Es difícil mirar los últimos 20 años del teatro catalán sin constatar las dificultades que hemos sufrido, y todavía sufrimos, con el objetivo de conseguir que la cultura vuelva a ser un espacio vertebrador de nuestra razón de ser como individuos y sociedad, frente a las constantes agresiones a nuestra libertad de decisión por parte de los poderes económicos y las dinámicas mercantilizadoras. En este sentido, las artes escénicas son especialmente sensibles a problemas que tienen sus raíces más profundas en los déficits educativos, y por eso al mismo tiempo configuran un importante espacio reactivo contra determinadas dinámicas negativas, que en otros ámbitos pueden resultar menos visibles.

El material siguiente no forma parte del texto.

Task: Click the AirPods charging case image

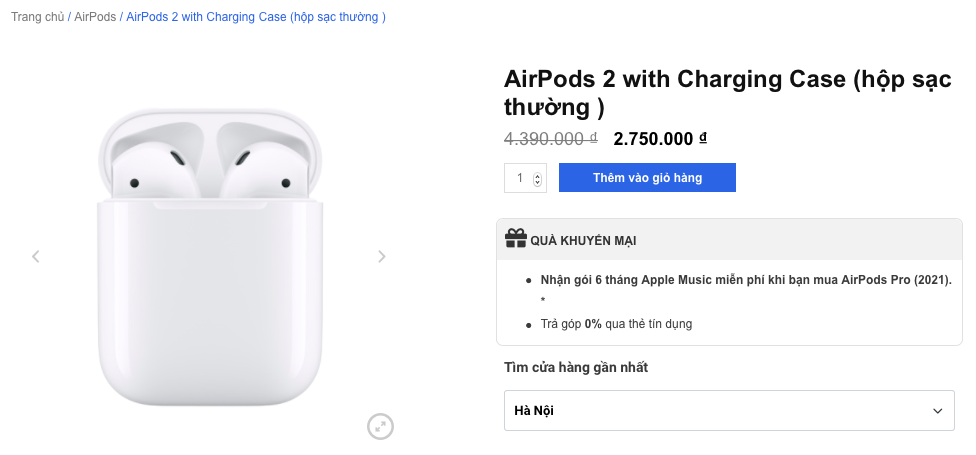Action: pyautogui.click(x=210, y=256)

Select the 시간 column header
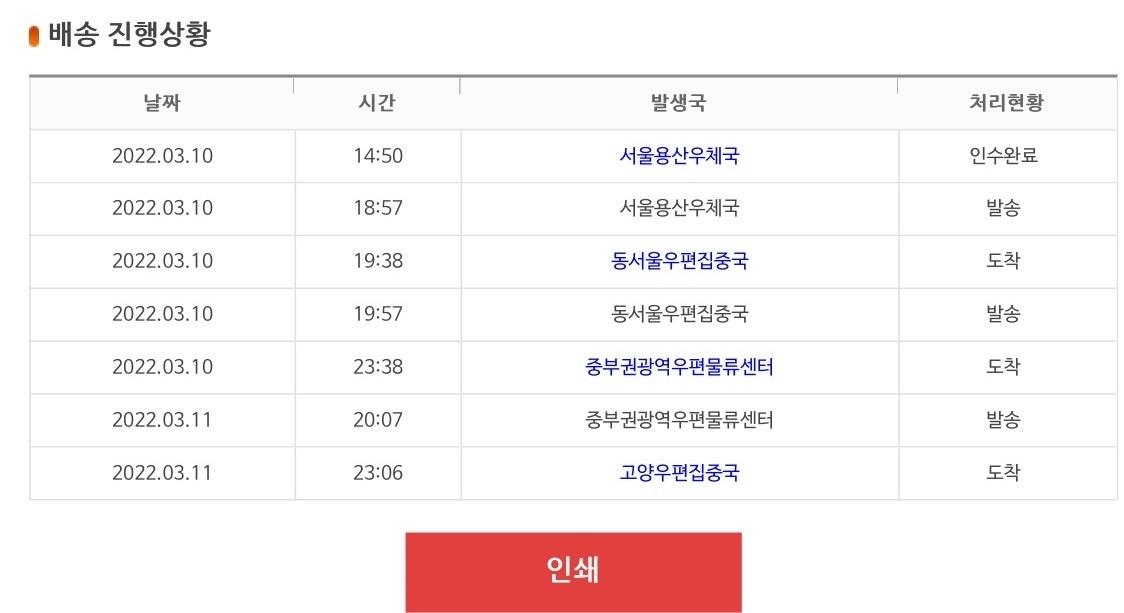377,103
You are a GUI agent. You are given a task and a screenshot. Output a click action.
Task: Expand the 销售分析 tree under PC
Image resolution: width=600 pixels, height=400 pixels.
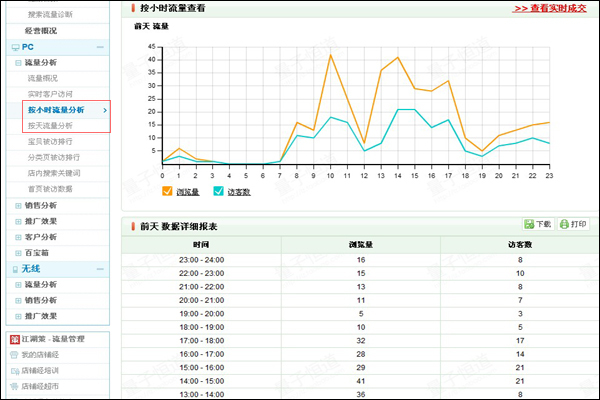[x=18, y=206]
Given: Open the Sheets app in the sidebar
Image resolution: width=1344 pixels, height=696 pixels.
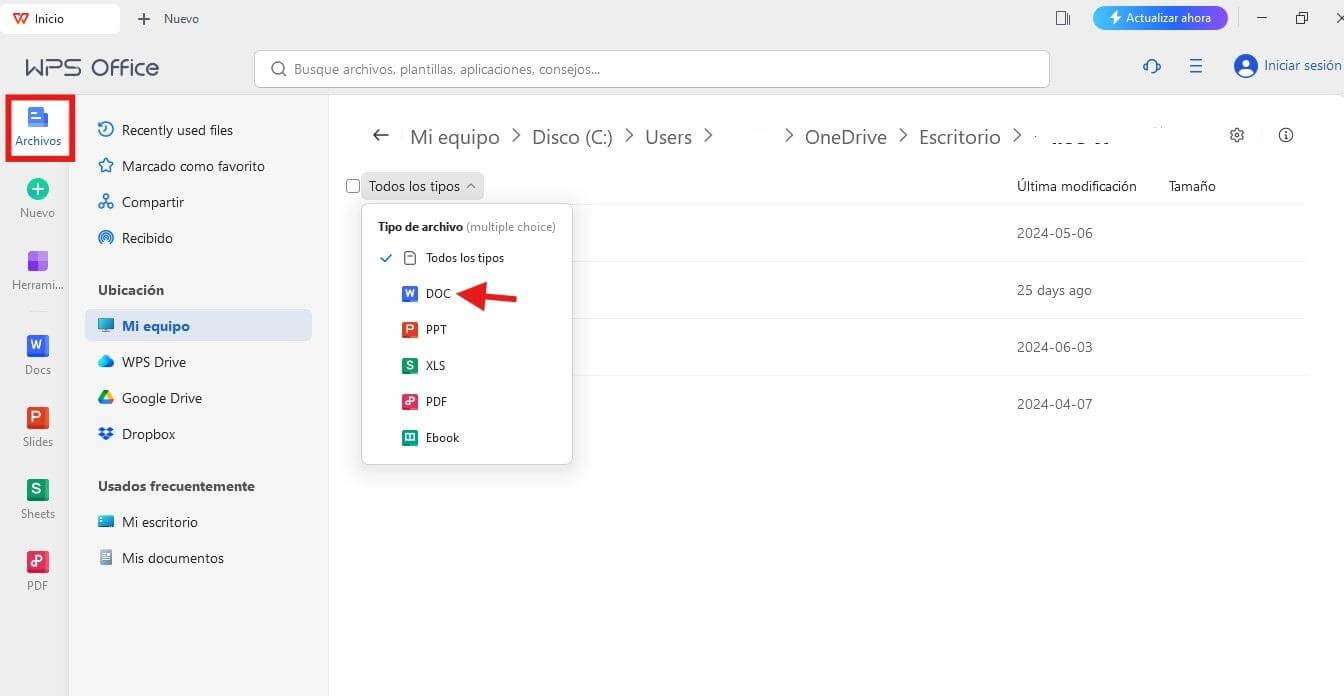Looking at the screenshot, I should pos(37,496).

Aquel día de 1997 en que Castellucci presentó en nuestra casa su personal lectura de 'Esquilo', numerosos espectadores abandonaron la platea antes de que se acabara la función, e incluso algún joven creador denunció en los medios el silencio que, en su opinión, había sufrido la propuesta por parte de la prensa. Este 2017, en cambio, cuando el festival Temporada Alta puso a la venta las entradas para los espectáculos de este año, la pieza 'Ethica. Natura e origine della mente' de Romeo Castellucci se agotó enseguida, tal como ha ido pasando con otros espectáculos que el director ha estrenado en nuestra casa los últimos años. Personalmente, me parece una anécdota bien significativa, porque me recuerda que el teatro –la cultura– es una carrera de fondo, en la cual no resulta nada fácil conseguir consolidar proyectos, mientras que en cambio es terriblemente sencillo dejar perder los descubrimientos y pequeñas victorias de creadores y programadores dentro del vértigo de las carteleras.

Salto a otras latitudes

Además de construir un público sensible a la voluntad de resistencia cultural que pueden aportar las artes escénicas a nuestra sociedad cada vez más digital y audiovisual, tengo la sensación de que el teatro catalán ha desarrollado en estos últimos 20 años dos grandes proyectos importantes para su buena salud. Por un lado, hemos asistido a la eclosión, maduración y consolidación de numerosos dramaturgos y dramaturgas de calidad, y con una excepcional relación con el público. Gracias a esto, se ha ido tejiendo una cartelera teatral en la que los clásicos conviven con perfecta naturalidad con un gran abanico de voces que se enfrentan a la realidad actual desde un presente que también es el nuestro. Y, al mismo tiempo, en muchos casos, han hecho el salto a otras latitudes interesadas por conocer los puntos de vista de nuestra dramaturgia.

La tradición

Por otro lado, se ha ido desarrollando una creciente sensibilización por la importancia de nuestro patrimonio escénico, especialmente aquel que contribuyó a la articulación de la sociedad catalana de masas moderna a partir de 1864. Si bien aún hay una sensación bastante generalizada que considera de segunda división nuestra tradición teatral por lo que respecta a la calidad literaria, cada vez se está tomando más consciencia de la enorme huella que han dejado en nuestra identidad colectiva muchas de las utopías ideológicas con las que construyeron sus obras los principales creadores escénicos que nos han ido precediendo. Y, éste es, seguramente, un sólido primer paso para restaurar algunos puentes importantes con nuestra tradición.